**Excerpt to read:**
But at the same time the streets are so busy, full of people and life, that it can’t be a “destroyed” city.
I guess this is the reason why Varanasi is considered the city of life and death.
With 80% of India’s population belonging to the Hindu religion, people from all over the country bring their relatives to be cremated in Varanasi. There are even hospitals that offer rooms for people to spend their final days here, because dying in Varanasi guarantees entry to heaven.
I’m still moved by everything I saw this morning!
For me, Varanasi, and especially the burning body ceremony, was one of the most shocking, disturbing, and at the same time interesting and spiritual things that I’ve ever seen.
According to Hindu belief, destruction is not arbitrary, but constructive. Destruction is also part of a new creation, and all beginnings, by necessity, must have an end, thus paving the way for beneficial changes.
I guess this is exactly why I’m taking my meditation course here in Varanasi. Some of my beliefs are already dying and it’s time to create new ones.
For all the struggles, hard times, and pleasures we have in life, in the end our body will be destroyed.
Whether buried, cremated in a crematory, or by the river in front of everyone like here in Varanasi, we are spending only a finite time on earth, and it’s up to us to make the best of it.
* Watch video: The extraordinary body cremation ceremony in Varanasi explained.

**Source information:**
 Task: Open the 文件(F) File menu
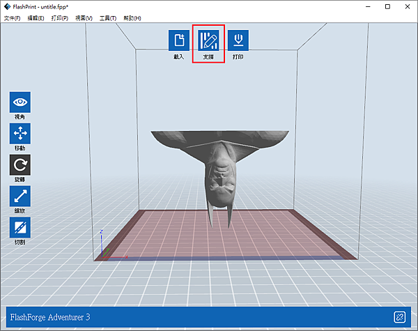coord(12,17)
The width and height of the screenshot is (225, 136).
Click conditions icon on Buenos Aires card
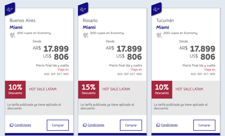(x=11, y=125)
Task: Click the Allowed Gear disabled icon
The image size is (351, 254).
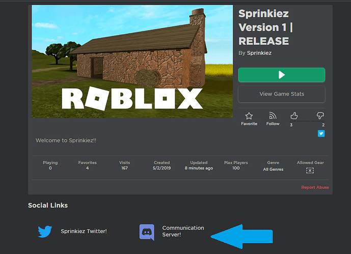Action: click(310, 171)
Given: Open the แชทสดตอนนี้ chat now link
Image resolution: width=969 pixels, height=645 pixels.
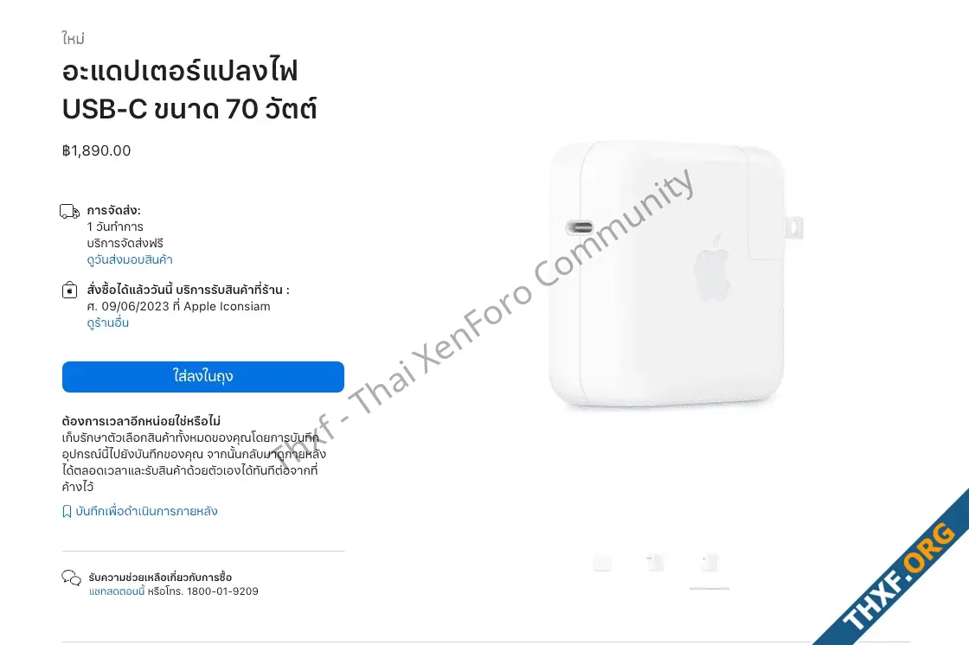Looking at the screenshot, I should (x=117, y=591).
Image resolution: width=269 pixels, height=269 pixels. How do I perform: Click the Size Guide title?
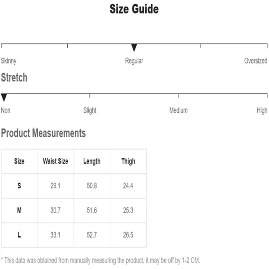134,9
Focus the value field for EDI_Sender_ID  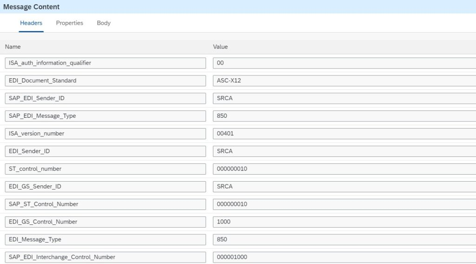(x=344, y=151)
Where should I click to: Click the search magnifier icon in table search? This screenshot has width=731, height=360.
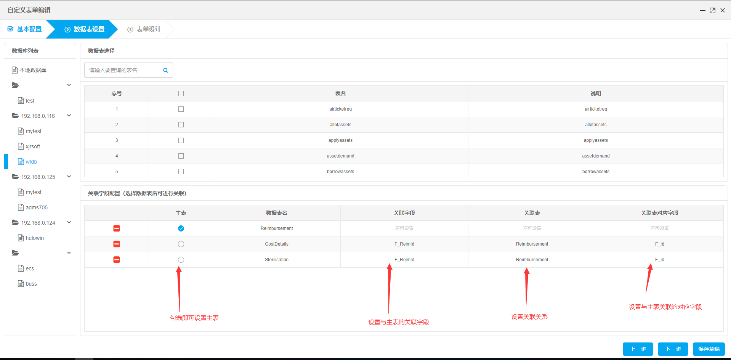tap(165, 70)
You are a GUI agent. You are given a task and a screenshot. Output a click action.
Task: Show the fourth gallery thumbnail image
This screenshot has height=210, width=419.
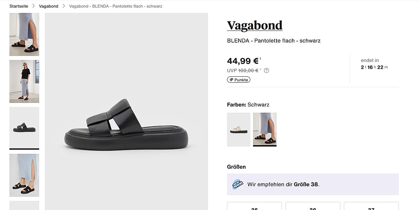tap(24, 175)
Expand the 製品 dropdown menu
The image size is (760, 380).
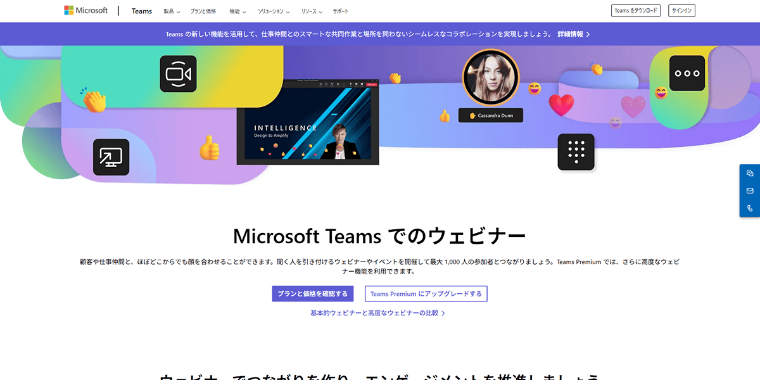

**Apply what you read:**
1. Rewrite the Varanasi passage starting at "According to Hindu" and ending at "for beneficial changes.", replacing "arbitrary" with "random".
2. According to the Varanasi passage, why do some hospitals there offer rooms for people to spend their final days?

**Answers to this exercise:**
1.
According to Hindu belief, destruction is not random, but constructive. Destruction is also part of a new creation, and all beginnings, by necessity, must have an end, thus paving the way for beneficial changes.

2. Dying in Varanasi guarantees entry to heaven.